[Data extracted from a collection]
---
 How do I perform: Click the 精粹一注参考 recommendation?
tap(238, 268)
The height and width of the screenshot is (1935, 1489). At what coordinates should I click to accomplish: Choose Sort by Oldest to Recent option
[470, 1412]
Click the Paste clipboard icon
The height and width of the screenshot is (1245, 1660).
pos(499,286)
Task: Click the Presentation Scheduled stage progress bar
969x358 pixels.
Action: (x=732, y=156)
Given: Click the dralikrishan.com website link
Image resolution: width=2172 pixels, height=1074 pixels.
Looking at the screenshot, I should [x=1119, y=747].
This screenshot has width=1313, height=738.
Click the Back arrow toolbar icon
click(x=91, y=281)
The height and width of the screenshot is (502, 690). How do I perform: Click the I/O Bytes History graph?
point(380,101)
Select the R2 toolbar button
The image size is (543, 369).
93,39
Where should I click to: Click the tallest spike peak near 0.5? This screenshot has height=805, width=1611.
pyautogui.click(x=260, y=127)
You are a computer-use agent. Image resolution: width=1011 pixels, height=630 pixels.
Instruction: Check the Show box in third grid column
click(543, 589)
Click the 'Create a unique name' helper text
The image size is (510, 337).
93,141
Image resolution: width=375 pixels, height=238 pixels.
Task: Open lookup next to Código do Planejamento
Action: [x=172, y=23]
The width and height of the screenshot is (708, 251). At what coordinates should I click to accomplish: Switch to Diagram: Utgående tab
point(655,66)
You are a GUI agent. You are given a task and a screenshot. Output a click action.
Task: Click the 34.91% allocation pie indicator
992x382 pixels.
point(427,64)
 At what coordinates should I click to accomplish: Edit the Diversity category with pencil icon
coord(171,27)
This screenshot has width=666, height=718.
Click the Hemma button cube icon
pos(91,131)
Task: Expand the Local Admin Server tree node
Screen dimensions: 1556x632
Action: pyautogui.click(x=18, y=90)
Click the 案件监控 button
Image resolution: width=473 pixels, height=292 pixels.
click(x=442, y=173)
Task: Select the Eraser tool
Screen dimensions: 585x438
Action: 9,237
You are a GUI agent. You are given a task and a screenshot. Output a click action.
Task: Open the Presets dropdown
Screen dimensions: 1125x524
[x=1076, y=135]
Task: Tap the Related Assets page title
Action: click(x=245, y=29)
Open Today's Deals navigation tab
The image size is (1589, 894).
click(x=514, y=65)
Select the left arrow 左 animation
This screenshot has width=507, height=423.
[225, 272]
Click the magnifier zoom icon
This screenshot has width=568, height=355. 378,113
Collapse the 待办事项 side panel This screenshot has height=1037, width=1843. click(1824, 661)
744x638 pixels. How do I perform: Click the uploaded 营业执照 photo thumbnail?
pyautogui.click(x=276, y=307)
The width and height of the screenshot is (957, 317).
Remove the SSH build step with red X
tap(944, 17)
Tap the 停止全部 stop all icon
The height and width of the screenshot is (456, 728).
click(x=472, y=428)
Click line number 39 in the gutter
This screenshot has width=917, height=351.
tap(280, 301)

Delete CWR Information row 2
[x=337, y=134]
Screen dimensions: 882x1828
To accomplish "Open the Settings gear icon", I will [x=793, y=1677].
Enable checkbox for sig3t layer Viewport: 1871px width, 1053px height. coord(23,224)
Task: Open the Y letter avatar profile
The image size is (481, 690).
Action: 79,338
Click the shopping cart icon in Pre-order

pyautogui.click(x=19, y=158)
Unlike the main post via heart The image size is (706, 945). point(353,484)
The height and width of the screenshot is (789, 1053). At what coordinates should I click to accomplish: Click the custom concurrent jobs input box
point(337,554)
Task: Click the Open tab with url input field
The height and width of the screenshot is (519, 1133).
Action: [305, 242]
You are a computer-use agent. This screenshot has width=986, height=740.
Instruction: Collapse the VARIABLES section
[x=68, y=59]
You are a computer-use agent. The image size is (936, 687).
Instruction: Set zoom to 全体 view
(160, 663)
---
[Stated goal]
Retype the lines of the material above, starting with the line that contains "You are a computer-use agent. This" and continuing through the end of the material.

[Result]
You are a computer-use agent. This screenshot has width=986, height=740.
Instruction: Collapse the VARIABLES section
[x=68, y=59]
You are a computer-use agent. The image size is (936, 687).
Instruction: Set zoom to 全体 view
(160, 663)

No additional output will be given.